Introduction
Over the past 200 million years, the mammalian vertebral column has been adapted to the functional demands of animals as diverse as giraffes and bats, giant ground sloths and whales. Despite its impressive morphological and functional adaptability, the column also exhibits unmistakable signs of evolutionary constraint.
The co-existence of flexibility and constraint makes the mammalian vertebral column an intriguing subject for anatomical and evolutionary analysis. Vertebral counts vary from just over 30 to nearly 100 (Flower 1885; Narita and Kuratani 2005), and vertebral lengths from millimetres to tens of centimetres; shape is even more disparate. Yet, the morphological range of the column is limited by the patterning and sequence of its five component subunits (cervical, thoracic, lumbar, sacral, caudal) and by fixed or nearly fixed counts in the cervical and combined thoracolumbar series. Fortunately, the column's accessibility as a subject for study is enhanced by its composition of discrete units that are relatively simple anatomically and easily counted, by the diversity of its adaptations, and by its frequent preservation in the fossil record.
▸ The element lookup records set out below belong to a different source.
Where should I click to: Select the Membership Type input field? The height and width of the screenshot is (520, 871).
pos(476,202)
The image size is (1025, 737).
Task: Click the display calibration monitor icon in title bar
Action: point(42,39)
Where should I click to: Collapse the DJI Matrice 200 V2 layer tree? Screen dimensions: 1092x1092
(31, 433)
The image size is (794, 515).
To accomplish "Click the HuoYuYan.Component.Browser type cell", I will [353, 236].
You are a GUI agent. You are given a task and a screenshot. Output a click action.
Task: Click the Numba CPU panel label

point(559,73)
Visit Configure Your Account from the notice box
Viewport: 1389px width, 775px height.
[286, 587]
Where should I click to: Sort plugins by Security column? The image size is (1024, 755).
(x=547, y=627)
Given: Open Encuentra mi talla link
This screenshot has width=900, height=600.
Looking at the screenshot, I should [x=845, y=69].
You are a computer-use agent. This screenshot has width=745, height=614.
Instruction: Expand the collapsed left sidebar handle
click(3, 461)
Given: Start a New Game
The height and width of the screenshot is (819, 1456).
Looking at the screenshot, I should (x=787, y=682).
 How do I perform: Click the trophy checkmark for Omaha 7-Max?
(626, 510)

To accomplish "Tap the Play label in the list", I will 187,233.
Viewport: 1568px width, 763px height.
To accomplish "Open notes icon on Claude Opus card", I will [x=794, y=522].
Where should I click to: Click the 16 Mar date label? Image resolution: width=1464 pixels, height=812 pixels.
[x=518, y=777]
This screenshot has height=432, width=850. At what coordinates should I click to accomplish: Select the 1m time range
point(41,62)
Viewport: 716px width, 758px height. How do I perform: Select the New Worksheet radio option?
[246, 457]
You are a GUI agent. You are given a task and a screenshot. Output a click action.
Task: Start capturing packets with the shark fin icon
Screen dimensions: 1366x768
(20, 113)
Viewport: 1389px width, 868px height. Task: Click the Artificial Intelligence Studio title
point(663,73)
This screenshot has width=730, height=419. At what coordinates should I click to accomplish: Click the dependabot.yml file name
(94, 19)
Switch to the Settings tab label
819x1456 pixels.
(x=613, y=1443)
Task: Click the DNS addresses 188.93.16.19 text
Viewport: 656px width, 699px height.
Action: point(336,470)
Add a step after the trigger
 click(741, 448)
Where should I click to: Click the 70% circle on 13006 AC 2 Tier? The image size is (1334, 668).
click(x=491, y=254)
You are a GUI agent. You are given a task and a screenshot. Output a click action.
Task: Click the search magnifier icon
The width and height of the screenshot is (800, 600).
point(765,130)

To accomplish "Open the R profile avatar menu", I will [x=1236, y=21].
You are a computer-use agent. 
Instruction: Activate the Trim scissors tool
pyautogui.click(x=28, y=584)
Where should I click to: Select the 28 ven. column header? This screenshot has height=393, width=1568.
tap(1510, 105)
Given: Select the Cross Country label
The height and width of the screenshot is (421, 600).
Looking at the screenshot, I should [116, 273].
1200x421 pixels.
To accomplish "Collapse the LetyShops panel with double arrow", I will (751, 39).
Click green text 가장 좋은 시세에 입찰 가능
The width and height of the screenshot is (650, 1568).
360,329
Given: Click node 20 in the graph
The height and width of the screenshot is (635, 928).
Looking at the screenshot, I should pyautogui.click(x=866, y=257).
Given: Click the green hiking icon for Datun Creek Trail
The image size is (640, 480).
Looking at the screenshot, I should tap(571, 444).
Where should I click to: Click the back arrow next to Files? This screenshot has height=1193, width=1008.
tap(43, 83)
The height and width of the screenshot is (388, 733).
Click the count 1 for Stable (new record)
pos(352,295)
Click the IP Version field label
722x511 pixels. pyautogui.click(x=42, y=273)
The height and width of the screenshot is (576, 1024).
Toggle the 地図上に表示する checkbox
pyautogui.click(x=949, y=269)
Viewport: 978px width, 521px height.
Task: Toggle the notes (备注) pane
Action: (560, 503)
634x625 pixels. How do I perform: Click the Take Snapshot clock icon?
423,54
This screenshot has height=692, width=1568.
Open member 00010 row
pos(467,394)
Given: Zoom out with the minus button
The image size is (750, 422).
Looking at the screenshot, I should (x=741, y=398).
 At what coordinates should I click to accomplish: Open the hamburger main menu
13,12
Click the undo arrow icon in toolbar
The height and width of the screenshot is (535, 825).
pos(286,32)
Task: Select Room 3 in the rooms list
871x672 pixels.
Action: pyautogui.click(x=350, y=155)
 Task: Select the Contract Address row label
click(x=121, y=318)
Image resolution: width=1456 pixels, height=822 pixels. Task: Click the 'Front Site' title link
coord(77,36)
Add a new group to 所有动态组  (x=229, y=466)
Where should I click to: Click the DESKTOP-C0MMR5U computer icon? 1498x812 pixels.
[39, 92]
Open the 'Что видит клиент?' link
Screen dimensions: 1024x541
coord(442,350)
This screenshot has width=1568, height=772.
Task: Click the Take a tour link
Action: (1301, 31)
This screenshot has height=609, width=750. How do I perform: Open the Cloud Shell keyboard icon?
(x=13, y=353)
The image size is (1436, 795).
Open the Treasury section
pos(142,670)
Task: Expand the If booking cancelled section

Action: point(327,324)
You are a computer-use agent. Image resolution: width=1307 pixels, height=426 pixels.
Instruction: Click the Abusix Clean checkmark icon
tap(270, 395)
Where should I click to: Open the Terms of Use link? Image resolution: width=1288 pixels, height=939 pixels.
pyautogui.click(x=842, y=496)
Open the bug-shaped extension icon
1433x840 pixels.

Evolution by natural selection is dependent on both the production of phenotypic variation by the developmental process and by the sorting of that variation by the environment (Raff 1996; Beldade et al. 2002; Brakefield 2006). In simplistic presentation, variation is viewed as the product of a random generating process, with non-random natural selection operating external to the organism. If variation were strictly random, however, evolution should be able to generate almost any morphology, given enough time. But evidence for the existence of bias in the generation of variation has been acknowledged since the early days of evolutionary study, although it was not addressed systematically until William Bateson’s landmark Materials for the Study of Variation (1894).